IAB apoia projeto que retira topless da tipificação de ato obsceno
Instituto dos Advogados Brasileiros defende aprovação de projeto que exclui a prática do topless em praias, piscinas e clubes do crime de ato obsceno e
O Instituto dos Advogados Brasileiros (IAB) manifestou apoio ao Projeto de Lei 190/2022, que pretende retirar da tipificação do crime de ato obsceno a exposição do busto feminino em locais públicos destinados ao banho, como praias, margens de rios, piscinas e clubes. O parecer favorável foi aprovado pelo plenário da entidade na última quarta-feira (15) e reforça o debate jurídico sobre os limites da aplicação do artigo 233 do Código Penal.
A proposta, de autoria do deputado federal Paulo Ramos (PDT-RJ), altera o Código Penal para estabelecer expressamente que a exposição do corpo acima da linha da cintura nesses ambientes não configura ato obsceno. O texto busca afastar interpretações subjetivas da legislação, que atualmente prevê pena de detenção de três meses a um ano ou multa para quem praticar ato obsceno em local público ou exposto ao público, sem definir objetivamente quais condutas se enquadram no tipo penal.

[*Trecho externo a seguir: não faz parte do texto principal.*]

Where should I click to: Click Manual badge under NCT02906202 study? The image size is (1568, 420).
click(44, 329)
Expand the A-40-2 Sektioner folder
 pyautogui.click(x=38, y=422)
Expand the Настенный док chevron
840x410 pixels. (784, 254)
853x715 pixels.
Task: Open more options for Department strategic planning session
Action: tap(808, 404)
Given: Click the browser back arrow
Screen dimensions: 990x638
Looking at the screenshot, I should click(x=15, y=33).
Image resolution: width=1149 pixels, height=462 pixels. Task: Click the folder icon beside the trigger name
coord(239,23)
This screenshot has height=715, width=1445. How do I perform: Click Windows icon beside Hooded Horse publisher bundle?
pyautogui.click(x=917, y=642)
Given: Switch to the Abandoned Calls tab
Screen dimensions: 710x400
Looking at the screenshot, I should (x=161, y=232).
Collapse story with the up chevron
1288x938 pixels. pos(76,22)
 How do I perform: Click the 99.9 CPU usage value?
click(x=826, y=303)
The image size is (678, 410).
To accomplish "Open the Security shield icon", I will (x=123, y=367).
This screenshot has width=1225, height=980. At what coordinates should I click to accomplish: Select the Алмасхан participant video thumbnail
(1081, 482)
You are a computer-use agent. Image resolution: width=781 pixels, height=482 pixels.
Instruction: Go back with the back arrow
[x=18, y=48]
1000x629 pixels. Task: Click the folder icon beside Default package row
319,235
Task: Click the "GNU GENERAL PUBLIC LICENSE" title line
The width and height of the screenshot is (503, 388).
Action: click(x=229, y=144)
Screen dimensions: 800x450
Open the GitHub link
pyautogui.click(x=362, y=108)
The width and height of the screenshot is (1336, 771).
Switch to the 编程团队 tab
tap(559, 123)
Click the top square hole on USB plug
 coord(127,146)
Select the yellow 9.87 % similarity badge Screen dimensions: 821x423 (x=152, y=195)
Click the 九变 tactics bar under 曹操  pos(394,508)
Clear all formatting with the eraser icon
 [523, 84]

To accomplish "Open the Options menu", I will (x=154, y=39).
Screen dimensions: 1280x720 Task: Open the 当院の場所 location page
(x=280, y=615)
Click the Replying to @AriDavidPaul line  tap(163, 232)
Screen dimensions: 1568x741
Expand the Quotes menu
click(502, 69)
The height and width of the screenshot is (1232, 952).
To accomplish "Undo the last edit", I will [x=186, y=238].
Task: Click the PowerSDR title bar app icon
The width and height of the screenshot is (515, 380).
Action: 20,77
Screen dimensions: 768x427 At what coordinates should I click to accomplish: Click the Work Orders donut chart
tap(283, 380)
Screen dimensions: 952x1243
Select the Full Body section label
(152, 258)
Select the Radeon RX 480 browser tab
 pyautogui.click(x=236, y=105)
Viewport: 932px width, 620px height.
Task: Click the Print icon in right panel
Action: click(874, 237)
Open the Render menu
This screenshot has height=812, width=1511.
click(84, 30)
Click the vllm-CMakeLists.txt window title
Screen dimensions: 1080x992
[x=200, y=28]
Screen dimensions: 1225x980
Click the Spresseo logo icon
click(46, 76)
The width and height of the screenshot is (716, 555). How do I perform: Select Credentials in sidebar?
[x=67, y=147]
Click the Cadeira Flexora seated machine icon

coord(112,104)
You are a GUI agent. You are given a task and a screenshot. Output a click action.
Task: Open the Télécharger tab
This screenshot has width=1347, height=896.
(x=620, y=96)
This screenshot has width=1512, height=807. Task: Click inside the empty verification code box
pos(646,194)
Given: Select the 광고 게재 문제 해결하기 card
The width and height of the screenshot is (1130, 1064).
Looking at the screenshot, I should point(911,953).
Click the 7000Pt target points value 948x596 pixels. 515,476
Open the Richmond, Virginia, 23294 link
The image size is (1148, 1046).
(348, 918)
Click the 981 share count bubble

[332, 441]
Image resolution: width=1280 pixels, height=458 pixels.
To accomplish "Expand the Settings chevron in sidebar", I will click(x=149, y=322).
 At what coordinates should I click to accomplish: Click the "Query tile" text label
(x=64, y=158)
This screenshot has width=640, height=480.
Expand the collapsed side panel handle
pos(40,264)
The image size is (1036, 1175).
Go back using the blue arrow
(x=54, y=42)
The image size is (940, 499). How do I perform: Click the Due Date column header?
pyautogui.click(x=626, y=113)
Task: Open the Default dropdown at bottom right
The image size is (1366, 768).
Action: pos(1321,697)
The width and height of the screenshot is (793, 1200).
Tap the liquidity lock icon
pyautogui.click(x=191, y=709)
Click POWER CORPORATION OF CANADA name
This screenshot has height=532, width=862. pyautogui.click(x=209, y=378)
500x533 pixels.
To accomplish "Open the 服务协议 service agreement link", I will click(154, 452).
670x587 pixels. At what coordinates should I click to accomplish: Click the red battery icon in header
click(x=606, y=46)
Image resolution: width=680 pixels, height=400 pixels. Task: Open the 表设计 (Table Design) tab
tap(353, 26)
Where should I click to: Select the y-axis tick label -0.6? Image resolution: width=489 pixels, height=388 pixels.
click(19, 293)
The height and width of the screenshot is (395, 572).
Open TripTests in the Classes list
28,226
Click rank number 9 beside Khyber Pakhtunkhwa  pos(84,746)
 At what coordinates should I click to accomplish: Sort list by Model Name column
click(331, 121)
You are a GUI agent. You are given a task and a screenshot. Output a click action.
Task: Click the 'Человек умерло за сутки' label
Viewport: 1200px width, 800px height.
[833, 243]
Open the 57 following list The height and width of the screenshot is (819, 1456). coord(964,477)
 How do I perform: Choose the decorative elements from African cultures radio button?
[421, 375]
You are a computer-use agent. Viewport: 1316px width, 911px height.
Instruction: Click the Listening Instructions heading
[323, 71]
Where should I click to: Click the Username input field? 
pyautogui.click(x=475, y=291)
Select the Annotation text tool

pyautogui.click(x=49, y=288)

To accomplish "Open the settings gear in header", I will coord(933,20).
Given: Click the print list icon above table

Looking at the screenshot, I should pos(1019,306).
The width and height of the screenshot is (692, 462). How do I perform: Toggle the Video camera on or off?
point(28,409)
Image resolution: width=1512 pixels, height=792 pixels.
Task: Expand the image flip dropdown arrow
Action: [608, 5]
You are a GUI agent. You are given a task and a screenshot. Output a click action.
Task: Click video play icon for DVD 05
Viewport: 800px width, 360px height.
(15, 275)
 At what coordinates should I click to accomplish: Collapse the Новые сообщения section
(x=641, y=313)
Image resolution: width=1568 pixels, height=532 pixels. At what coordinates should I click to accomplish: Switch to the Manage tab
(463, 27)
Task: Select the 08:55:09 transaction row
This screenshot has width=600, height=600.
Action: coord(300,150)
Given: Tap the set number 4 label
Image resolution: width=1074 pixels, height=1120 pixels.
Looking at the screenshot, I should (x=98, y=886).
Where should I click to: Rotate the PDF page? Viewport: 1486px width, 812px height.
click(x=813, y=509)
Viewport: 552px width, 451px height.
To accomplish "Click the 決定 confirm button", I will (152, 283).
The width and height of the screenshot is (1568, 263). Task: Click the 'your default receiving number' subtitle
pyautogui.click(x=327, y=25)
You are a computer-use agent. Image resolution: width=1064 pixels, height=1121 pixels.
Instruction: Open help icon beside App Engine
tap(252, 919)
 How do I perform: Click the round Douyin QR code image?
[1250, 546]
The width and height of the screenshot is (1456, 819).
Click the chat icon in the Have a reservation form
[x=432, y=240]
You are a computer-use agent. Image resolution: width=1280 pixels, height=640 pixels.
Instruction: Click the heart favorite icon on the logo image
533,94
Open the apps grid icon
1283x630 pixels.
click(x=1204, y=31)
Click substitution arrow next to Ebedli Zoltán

O parecer aprovado pelo IAB foi elaborado pelo advogado João Carlos Castellar, da Comissão de Direito Penal da entidade. Segundo o documento, a evolução dos costumes e das relações sociais demonstra que a nudez do busto feminino em locais destinados ao lazer não representa, por si só, ofensa ao pudor público.
Para o relator, o conceito de obscenidade varia conforme a época e os valores sociais, tornando inadequada a utilização de um tipo penal aberto para criminalizar uma prática que, em diversos países e culturas, é considerada socialmente aceita. O parecer também sustenta que o artigo 233 do Código Penal afronta o princípio constitucional da reserva legal ao utilizar uma expressão considerada excessivamente indeterminada.
Além de defender a aprovação integral do projeto, o IAB aprovou a recomendação para que a instituição atue como amicus curiae no Recurso Extraordinário 1.093.553, em tramitação no Supremo Tribunal Federal (STF). O processo discute justamente a constitucionalidade do artigo 233 do Código Penal, especialmente em razão da falta de critérios objetivos para definir o que caracteriza um ato obsceno.
Na justificativa do projeto, o deputado Paulo Ramos argumenta que a legislação atual tem permitido abordagens policiais baseadas em interpretações subjetivas, afetando principalmente mulheres. Segundo o parlamentar, a proposta busca garantir igualdade de tratamento entre homens e mulheres e impedir que a exposição do busto feminino seja automaticamente associada à prática criminosa.
Embora o texto tenha sido apresentado em 2022, a manifestação do Instituto dos Advogados Brasileiros representa um novo impulso ao debate. A entidade entende que o avanço das transformações culturais exige atualização da legislação penal para evitar que normas abertas continuem permitindo interpretações divergentes sobre comportamentos socialmente aceitos.
Atualmente, o Projeto de Lei 190/2022 ainda depende de tramitação no Congresso Nacional antes de eventual aprovação e sanção presidencial. Paralelamente, o Supremo Tribunal Federal deverá enfrentar a discussão sobre a constitucionalidade da atual redação do crime de ato obsceno, decisão que poderá influenciar a interpretação da norma mesmo antes de eventual alteração legislativa.